Records for the task START
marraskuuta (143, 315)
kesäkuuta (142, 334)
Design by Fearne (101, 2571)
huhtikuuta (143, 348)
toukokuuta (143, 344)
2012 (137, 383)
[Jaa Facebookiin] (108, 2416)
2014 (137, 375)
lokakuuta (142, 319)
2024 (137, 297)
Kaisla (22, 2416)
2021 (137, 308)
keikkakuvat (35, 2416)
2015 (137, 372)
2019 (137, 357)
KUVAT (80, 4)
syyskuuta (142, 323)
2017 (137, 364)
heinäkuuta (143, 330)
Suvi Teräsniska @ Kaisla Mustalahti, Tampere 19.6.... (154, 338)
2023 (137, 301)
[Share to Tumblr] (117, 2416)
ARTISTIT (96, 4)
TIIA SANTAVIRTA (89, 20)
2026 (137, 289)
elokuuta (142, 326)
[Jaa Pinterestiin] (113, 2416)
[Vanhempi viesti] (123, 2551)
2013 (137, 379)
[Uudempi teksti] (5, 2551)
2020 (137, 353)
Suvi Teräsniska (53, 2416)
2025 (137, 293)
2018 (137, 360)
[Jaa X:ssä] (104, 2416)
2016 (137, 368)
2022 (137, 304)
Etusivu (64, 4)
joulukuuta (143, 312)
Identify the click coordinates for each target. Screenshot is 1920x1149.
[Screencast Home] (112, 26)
Records for the task END
Records for the task START
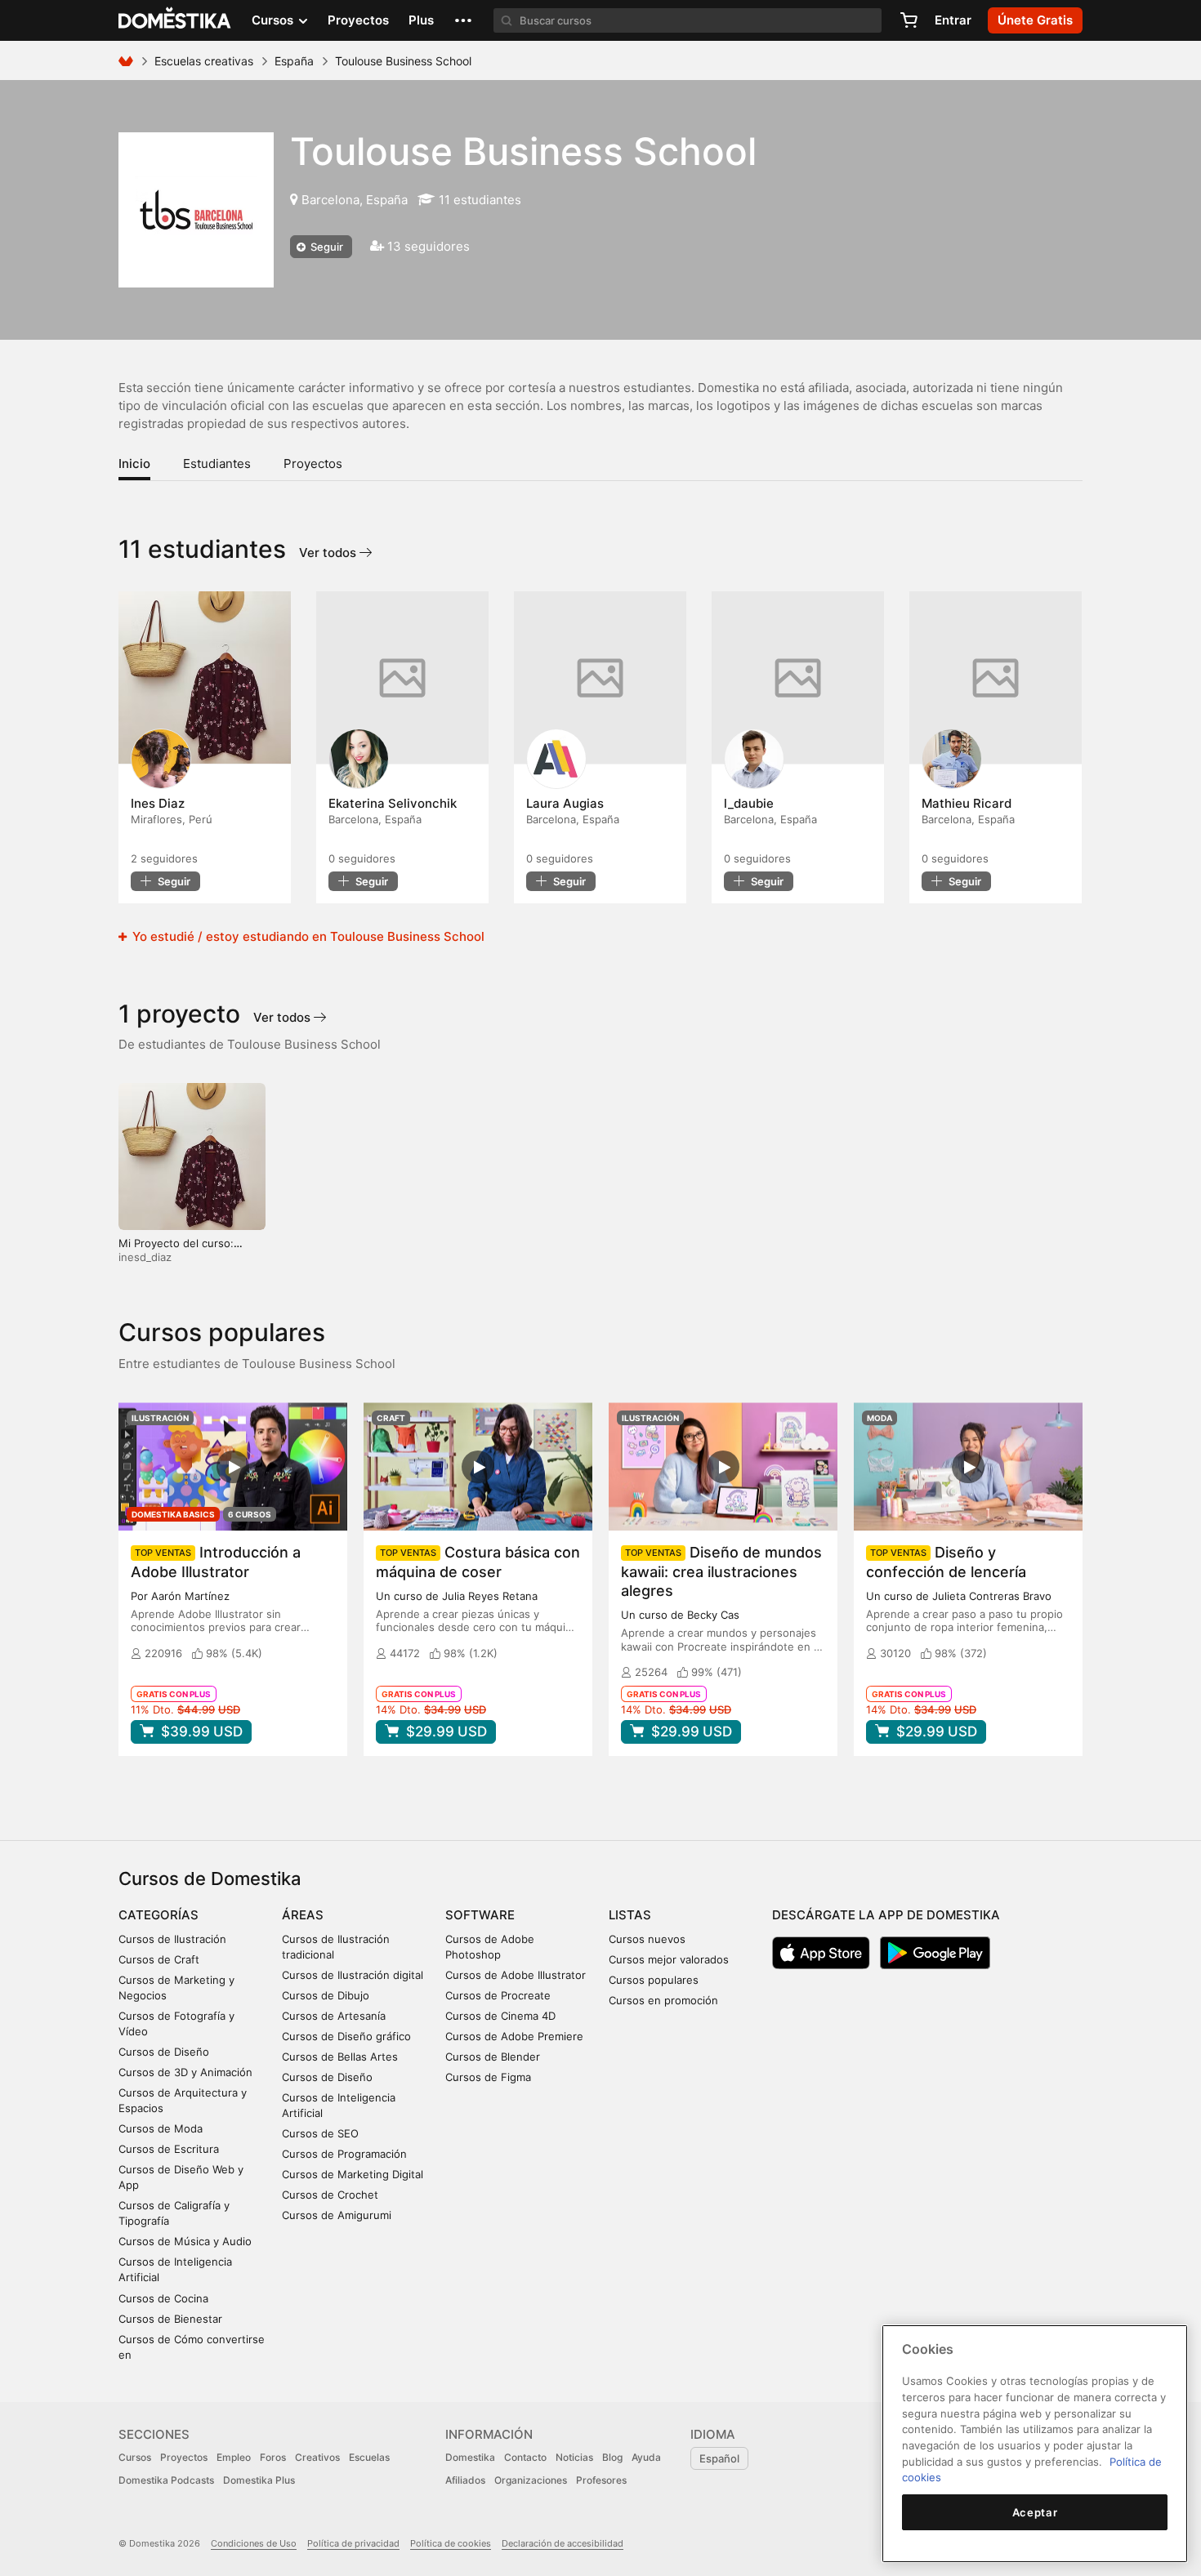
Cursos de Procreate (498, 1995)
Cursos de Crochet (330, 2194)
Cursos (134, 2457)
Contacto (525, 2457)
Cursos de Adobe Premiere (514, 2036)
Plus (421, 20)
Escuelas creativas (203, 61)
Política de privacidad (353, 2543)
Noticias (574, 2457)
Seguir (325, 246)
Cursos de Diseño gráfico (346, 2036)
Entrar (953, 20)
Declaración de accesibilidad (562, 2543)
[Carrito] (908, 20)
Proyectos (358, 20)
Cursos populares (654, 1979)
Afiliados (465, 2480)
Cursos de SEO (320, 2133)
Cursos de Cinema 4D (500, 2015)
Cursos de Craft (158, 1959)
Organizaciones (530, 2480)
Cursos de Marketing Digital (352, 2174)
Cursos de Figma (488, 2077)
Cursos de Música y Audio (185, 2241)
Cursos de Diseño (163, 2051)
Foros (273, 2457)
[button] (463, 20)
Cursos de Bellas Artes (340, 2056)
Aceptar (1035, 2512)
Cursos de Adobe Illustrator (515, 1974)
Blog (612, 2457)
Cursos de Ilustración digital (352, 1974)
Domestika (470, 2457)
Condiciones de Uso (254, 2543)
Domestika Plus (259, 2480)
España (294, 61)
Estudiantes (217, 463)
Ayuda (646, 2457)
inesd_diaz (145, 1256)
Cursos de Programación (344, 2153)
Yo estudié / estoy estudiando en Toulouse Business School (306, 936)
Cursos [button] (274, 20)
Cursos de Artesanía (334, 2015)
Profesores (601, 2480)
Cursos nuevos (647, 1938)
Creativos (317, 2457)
Records for the task END
_What you have to do_
Take the line above containing "Cursos de Música y Audio (185, 2241)", the line containing "Creativos (317, 2457)", and all lines in between, and copy them exactly without anything else.

_Result_
Cursos de Música y Audio (185, 2241)
Cursos de Diseño (163, 2051)
Foros (273, 2457)
[button] (463, 20)
Cursos de Bellas Artes (340, 2056)
Aceptar (1035, 2512)
Cursos de Adobe Illustrator (515, 1974)
Blog (612, 2457)
Cursos de Ilustración digital (352, 1974)
Domestika (470, 2457)
Condiciones de Uso (254, 2543)
Domestika Plus (259, 2480)
España (294, 61)
Estudiantes (217, 463)
Ayuda (646, 2457)
inesd_diaz (145, 1256)
Cursos de Programación (344, 2153)
Yo estudié / estoy estudiando en Toulouse Business School (306, 936)
Cursos [button] (274, 20)
Cursos de Artesanía (334, 2015)
Profesores (601, 2480)
Cursos nuevos (647, 1938)
Creativos (317, 2457)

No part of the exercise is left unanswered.